Bernstein lived a life of contradictions. His life was like a work of art.

MF: The last interview I did was with editor John Poll about The Color Purple. I don’t usually ask questions about the producers of a film, but his producers were Steven Spielberg, Quincy Jones, and Oprah Winfrey, so I had to make an exception. With Maestro, not only do you have Bradley Cooper as a producer, but you have, again, Steven Spielberg and Martin Scorsese, among others. Tell me about the influence they had on the film and any interaction you may have had with them, either through notes or directly in the cutting room.

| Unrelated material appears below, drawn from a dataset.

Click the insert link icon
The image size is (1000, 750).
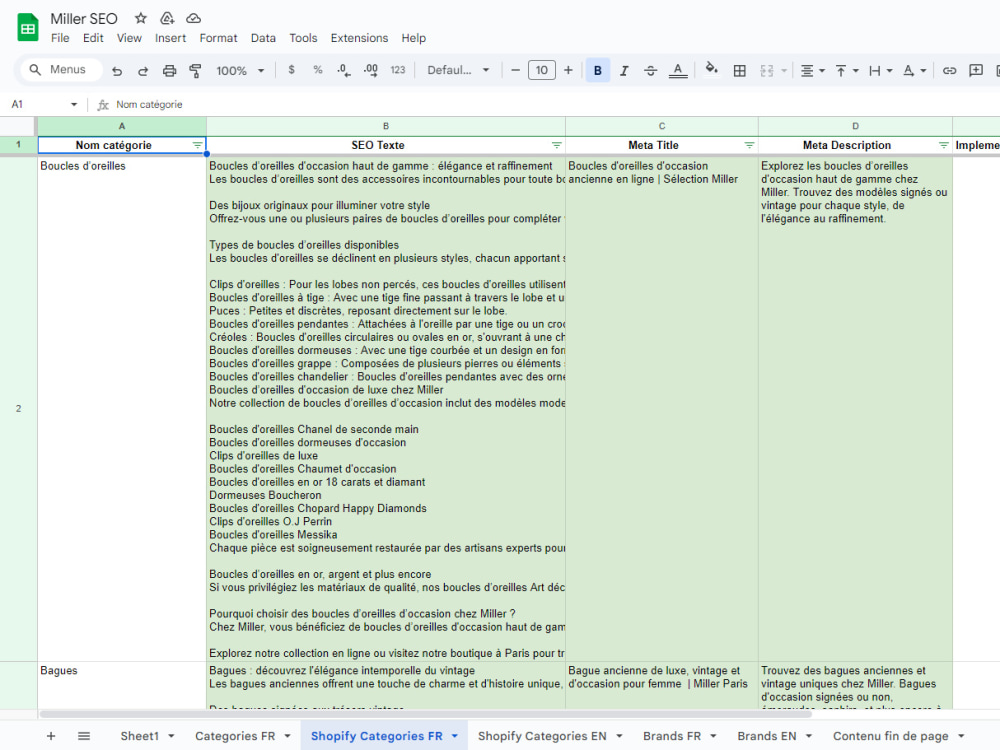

Michelle Tesoro: Steven had a lot of interaction with us after Bradley had finished. Bradley was very open about where we were in the editorial process with everybody, including Steven. We didn’t wait for a full director’s cut to be done before we showed all the producers a cut. We would show bits and sequences to Steven. He and Bradley had a very close rapport. They would text messages back and forth. I think there are a lot of interviews where they talk about all the text messages they sent. I think iMessage and WhatsApp is Bradley’s communication of choice. 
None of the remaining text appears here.